VirtualBox vs Microsoft Virtual Server

I’ve installed VirtualBox as an alternative to Microsoft Virtual Server. I’ve set up a VM using the same parameters as the MVS VM (512 MB memory, 10 GB hard drive). And I've installed the same guest OS (Microsoft Windows Server 2003).

This is a much more accessible solution. Everything appears within one simple UI. You can create, manage, and run multiple VMs from one list. No running within the browser, and no ActiveX control.

As compared to Microsoft Virtual Server, VirtualBox offers all the same features (mounting ISO images, mapping network adapters, etc.), but also adds audio and USB support. And it puts snapshot capabilities right up front on its own convenient tab. To make a snapshot in MVS, you have to copy the virtual hard drive file to a different folder and manage it separately.
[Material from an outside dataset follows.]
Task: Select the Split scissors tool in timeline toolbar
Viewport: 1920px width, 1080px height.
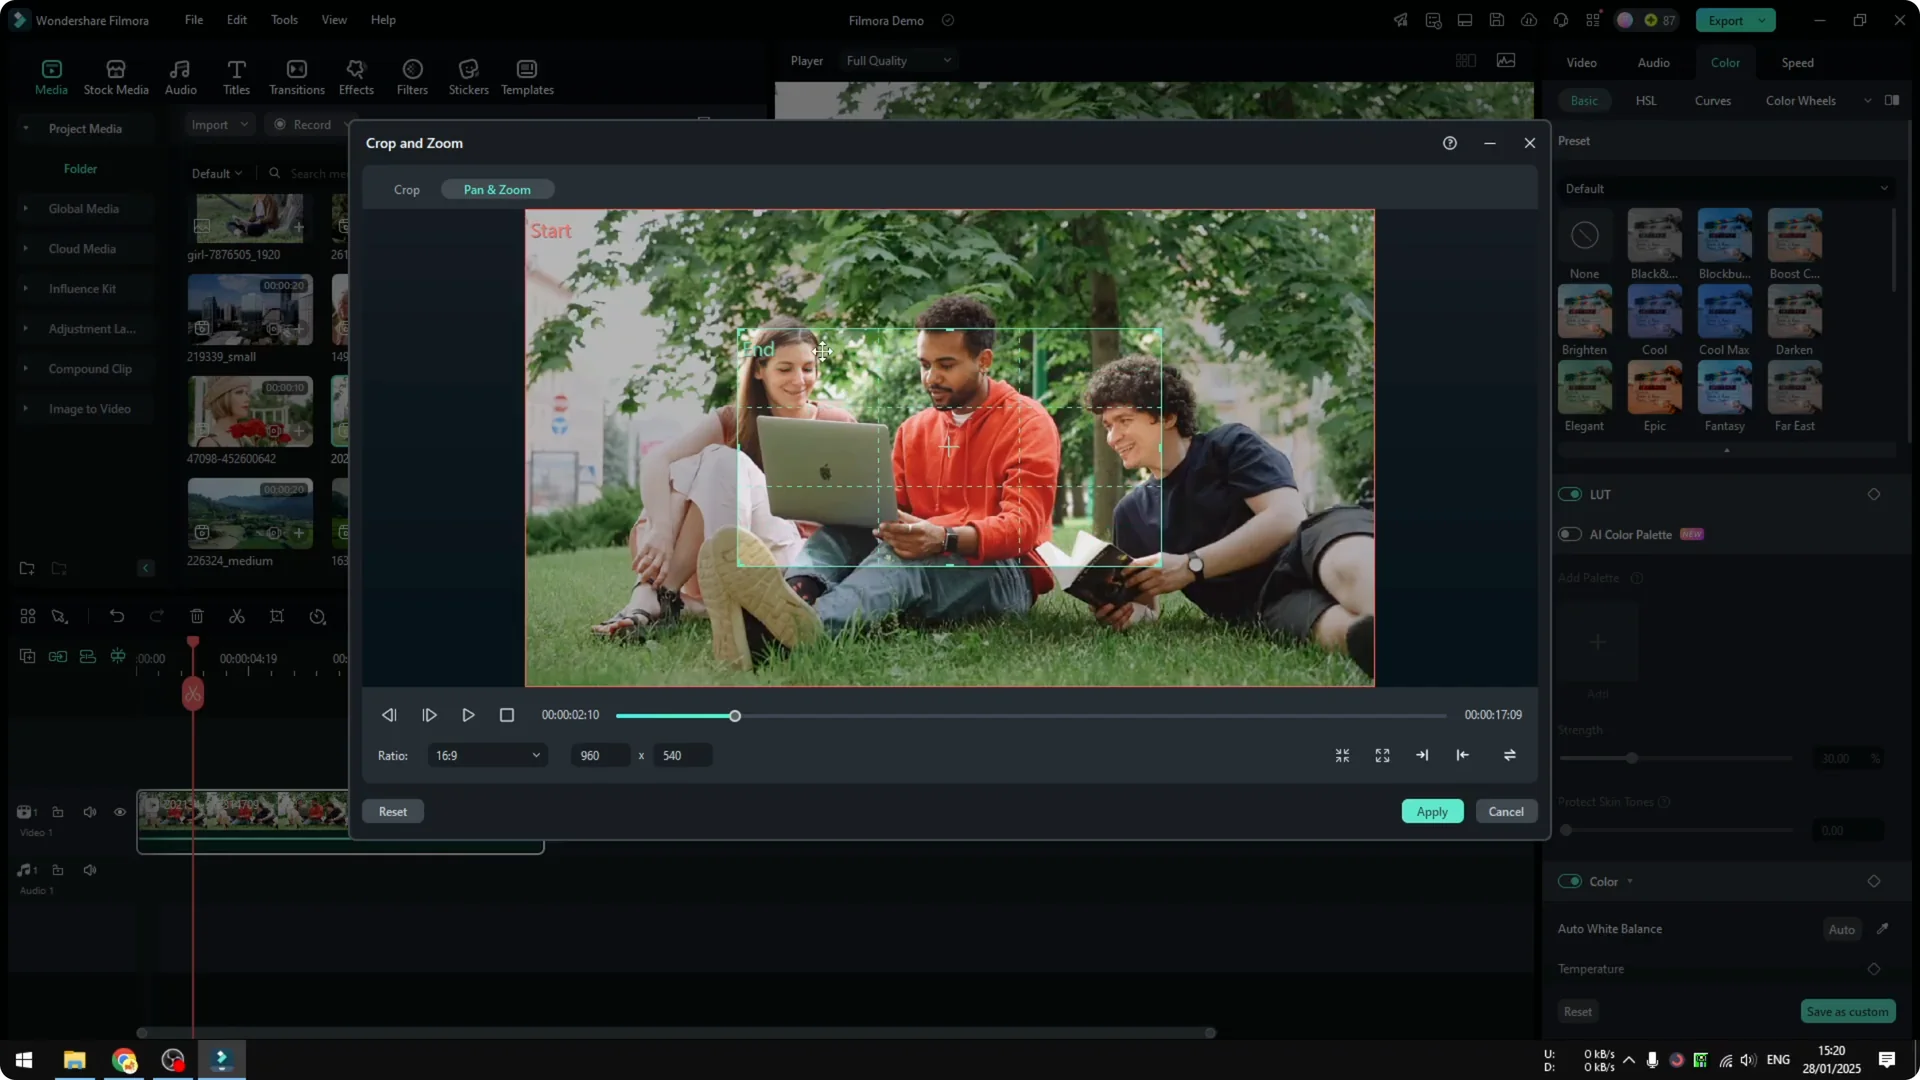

There is one extra step you need to take to give your virtual box access to – and make it accessible from – the outside world. Whereas this is a combo-box in MVS, you need to manually bridge network connections for VirtualBox.

First you will need to change the virtual network adapter. When you power down the VM, the configuration links become accessible in the VirtualBox Details tab. Click “Network” and in the “Attached To” combo box choose “Host Interface”. Hit the “Add” button in the “Host Interfaces” list and create an interface called “VirtualBox Host Interface 1”.

Next you will need to bridge this virtual adapter to your physical adapter. In XP, right click on “My Network Places” and select “Properties”. In Vista it’s conveniently hidden from you. Open the control panel and search on “Network”. Click on “View Network Connections”. You should now see all of your network adapters, including “VirtualBox Host Interface 1”. Select both your “Local Area Connection” and this virtual interface, right-click, and select “Bridge Connections”.

Start your VM again and it will now appear to be on your network.

Besides this additional networking hassle, the tradeoff between VirtualBox and Microsoft Virtual Server is that MVS looses the simpler UI and comprehensive device support in exchange for remote administration via its web interface and ActiveX control. It is designed primarily for headless servers, where remote administration is more important than audio or USB.

For my purposes, VirtualBox makes for a better lab experience.